Start of Data

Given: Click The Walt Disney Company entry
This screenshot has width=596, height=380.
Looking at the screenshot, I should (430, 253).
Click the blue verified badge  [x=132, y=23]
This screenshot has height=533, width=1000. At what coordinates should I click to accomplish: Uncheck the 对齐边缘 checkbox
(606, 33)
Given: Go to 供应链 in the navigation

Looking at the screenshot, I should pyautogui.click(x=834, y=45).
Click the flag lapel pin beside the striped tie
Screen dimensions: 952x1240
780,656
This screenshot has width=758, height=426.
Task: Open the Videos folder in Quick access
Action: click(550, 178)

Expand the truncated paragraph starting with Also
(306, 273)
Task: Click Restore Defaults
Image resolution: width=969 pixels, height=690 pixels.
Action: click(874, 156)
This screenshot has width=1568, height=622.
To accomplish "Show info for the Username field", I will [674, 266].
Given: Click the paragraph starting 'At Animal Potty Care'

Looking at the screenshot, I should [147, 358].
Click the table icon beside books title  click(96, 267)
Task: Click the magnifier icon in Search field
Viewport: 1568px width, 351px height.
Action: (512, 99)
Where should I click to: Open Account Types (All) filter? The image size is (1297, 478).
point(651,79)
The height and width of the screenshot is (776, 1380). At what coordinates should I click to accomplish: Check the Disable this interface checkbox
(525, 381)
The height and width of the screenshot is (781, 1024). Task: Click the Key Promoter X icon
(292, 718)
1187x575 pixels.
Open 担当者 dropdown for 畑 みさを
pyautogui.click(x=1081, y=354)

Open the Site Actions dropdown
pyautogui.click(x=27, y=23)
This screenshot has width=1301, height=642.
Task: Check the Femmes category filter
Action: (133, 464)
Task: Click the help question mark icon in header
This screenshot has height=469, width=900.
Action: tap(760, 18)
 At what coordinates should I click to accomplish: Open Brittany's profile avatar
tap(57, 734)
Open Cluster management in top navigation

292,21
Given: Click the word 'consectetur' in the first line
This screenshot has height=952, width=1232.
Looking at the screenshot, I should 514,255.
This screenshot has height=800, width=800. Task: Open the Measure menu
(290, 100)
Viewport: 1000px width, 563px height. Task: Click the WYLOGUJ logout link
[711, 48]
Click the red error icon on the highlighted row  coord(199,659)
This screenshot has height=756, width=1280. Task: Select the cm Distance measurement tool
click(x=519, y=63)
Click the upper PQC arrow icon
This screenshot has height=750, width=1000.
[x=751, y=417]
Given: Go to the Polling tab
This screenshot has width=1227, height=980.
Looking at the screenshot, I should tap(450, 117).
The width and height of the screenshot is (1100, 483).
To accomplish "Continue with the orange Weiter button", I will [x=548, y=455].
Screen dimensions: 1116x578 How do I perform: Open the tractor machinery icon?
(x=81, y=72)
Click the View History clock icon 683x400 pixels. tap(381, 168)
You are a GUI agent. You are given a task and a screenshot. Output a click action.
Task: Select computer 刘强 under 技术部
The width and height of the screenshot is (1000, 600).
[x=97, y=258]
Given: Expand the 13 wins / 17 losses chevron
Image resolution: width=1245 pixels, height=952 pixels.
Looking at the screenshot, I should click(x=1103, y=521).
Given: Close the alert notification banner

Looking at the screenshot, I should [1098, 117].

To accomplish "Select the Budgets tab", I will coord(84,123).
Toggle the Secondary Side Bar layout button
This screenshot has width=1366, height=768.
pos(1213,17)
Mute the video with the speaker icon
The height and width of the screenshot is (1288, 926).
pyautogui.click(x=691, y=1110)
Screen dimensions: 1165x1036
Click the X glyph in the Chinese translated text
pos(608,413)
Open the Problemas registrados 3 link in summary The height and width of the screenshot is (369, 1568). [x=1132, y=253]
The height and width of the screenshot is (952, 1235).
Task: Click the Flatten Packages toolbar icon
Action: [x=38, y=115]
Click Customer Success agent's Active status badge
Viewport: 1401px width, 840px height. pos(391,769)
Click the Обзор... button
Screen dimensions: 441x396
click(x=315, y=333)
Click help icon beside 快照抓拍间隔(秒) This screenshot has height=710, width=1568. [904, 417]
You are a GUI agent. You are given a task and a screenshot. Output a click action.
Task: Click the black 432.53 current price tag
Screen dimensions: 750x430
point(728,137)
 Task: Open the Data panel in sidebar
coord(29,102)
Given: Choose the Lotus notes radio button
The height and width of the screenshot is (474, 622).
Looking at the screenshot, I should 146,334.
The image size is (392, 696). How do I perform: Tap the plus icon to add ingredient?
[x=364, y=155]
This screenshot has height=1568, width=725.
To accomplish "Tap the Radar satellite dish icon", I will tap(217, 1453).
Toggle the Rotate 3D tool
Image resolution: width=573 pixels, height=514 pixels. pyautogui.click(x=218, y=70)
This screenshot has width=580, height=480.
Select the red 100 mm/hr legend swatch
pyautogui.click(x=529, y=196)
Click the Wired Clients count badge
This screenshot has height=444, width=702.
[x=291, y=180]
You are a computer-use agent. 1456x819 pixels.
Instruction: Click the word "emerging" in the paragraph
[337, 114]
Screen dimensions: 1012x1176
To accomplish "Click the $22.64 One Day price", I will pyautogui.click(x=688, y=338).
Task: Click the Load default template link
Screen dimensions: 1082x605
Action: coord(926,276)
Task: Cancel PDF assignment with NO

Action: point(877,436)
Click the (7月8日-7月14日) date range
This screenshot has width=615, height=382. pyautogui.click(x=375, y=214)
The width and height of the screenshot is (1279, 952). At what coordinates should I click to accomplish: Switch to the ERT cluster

End of Data

Requirement => Set down each record verbatim.

Solution to this task =>
Given: Click The Walt Disney Company entry
This screenshot has width=596, height=380.
Looking at the screenshot, I should (430, 253).
Click the blue verified badge  [x=132, y=23]
This screenshot has height=533, width=1000. At what coordinates should I click to accomplish: Uncheck the 对齐边缘 checkbox
(606, 33)
Given: Go to 供应链 in the navigation

Looking at the screenshot, I should pyautogui.click(x=834, y=45).
Click the flag lapel pin beside the striped tie
Screen dimensions: 952x1240
780,656
This screenshot has width=758, height=426.
Task: Open the Videos folder in Quick access
Action: click(550, 178)

Expand the truncated paragraph starting with Also
(306, 273)
Task: Click Restore Defaults
Image resolution: width=969 pixels, height=690 pixels.
Action: click(874, 156)
This screenshot has width=1568, height=622.
To accomplish "Show info for the Username field", I will [674, 266].
Given: Click the paragraph starting 'At Animal Potty Care'

Looking at the screenshot, I should [147, 358].
Click the table icon beside books title  click(96, 267)
Task: Click the magnifier icon in Search field
Viewport: 1568px width, 351px height.
Action: (512, 99)
Where should I click to: Open Account Types (All) filter? The image size is (1297, 478).
point(651,79)
The height and width of the screenshot is (776, 1380). At what coordinates should I click to accomplish: Check the Disable this interface checkbox
(525, 381)
The height and width of the screenshot is (781, 1024). Task: Click the Key Promoter X icon
(292, 718)
1187x575 pixels.
Open 担当者 dropdown for 畑 みさを
pyautogui.click(x=1081, y=354)

Open the Site Actions dropdown
pyautogui.click(x=27, y=23)
This screenshot has width=1301, height=642.
Task: Check the Femmes category filter
Action: (133, 464)
Task: Click the help question mark icon in header
This screenshot has height=469, width=900.
Action: tap(760, 18)
 At what coordinates should I click to accomplish: Open Brittany's profile avatar
tap(57, 734)
Open Cluster management in top navigation

292,21
Given: Click the word 'consectetur' in the first line
This screenshot has height=952, width=1232.
Looking at the screenshot, I should 514,255.
This screenshot has height=800, width=800. Task: Open the Measure menu
(290, 100)
Viewport: 1000px width, 563px height. Task: Click the WYLOGUJ logout link
[711, 48]
Click the red error icon on the highlighted row  coord(199,659)
This screenshot has height=756, width=1280. Task: Select the cm Distance measurement tool
click(x=519, y=63)
Click the upper PQC arrow icon
This screenshot has height=750, width=1000.
[x=751, y=417]
Given: Go to the Polling tab
This screenshot has width=1227, height=980.
Looking at the screenshot, I should tap(450, 117).
The width and height of the screenshot is (1100, 483).
To accomplish "Continue with the orange Weiter button", I will [x=548, y=455].
Screen dimensions: 1116x578 How do I perform: Open the tractor machinery icon?
(x=81, y=72)
Click the View History clock icon 683x400 pixels. tap(381, 168)
You are a GUI agent. You are given a task and a screenshot. Output a click action.
Task: Select computer 刘强 under 技术部
The width and height of the screenshot is (1000, 600).
[x=97, y=258]
Given: Expand the 13 wins / 17 losses chevron
Image resolution: width=1245 pixels, height=952 pixels.
Looking at the screenshot, I should click(x=1103, y=521).
Given: Close the alert notification banner

Looking at the screenshot, I should [1098, 117].

To accomplish "Select the Budgets tab", I will coord(84,123).
Toggle the Secondary Side Bar layout button
This screenshot has width=1366, height=768.
pos(1213,17)
Mute the video with the speaker icon
The height and width of the screenshot is (1288, 926).
pyautogui.click(x=691, y=1110)
Screen dimensions: 1165x1036
Click the X glyph in the Chinese translated text
pos(608,413)
Open the Problemas registrados 3 link in summary The height and width of the screenshot is (369, 1568). [x=1132, y=253]
The height and width of the screenshot is (952, 1235).
Task: Click the Flatten Packages toolbar icon
Action: [x=38, y=115]
Click Customer Success agent's Active status badge
Viewport: 1401px width, 840px height. pos(391,769)
Click the Обзор... button
Screen dimensions: 441x396
click(x=315, y=333)
Click help icon beside 快照抓拍间隔(秒) This screenshot has height=710, width=1568. [904, 417]
You are a GUI agent. You are given a task and a screenshot. Output a click action.
Task: Click the black 432.53 current price tag
Screen dimensions: 750x430
point(728,137)
 Task: Open the Data panel in sidebar
coord(29,102)
Given: Choose the Lotus notes radio button
The height and width of the screenshot is (474, 622).
Looking at the screenshot, I should 146,334.
The image size is (392, 696). How do I perform: Tap the plus icon to add ingredient?
[x=364, y=155]
This screenshot has height=1568, width=725.
To accomplish "Tap the Radar satellite dish icon", I will tap(217, 1453).
Toggle the Rotate 3D tool
Image resolution: width=573 pixels, height=514 pixels. pyautogui.click(x=218, y=70)
This screenshot has width=580, height=480.
Select the red 100 mm/hr legend swatch
pyautogui.click(x=529, y=196)
Click the Wired Clients count badge
This screenshot has height=444, width=702.
[x=291, y=180]
You are a computer-use agent. 1456x819 pixels.
Instruction: Click the word "emerging" in the paragraph
[337, 114]
Screen dimensions: 1012x1176
To accomplish "Click the $22.64 One Day price", I will pyautogui.click(x=688, y=338).
Task: Click the Load default template link
Screen dimensions: 1082x605
Action: coord(926,276)
Task: Cancel PDF assignment with NO

Action: point(877,436)
Click the (7月8日-7月14日) date range
This screenshot has width=615, height=382. pyautogui.click(x=375, y=214)
The width and height of the screenshot is (1279, 952). At what coordinates should I click to accomplish: Switch to the ERT cluster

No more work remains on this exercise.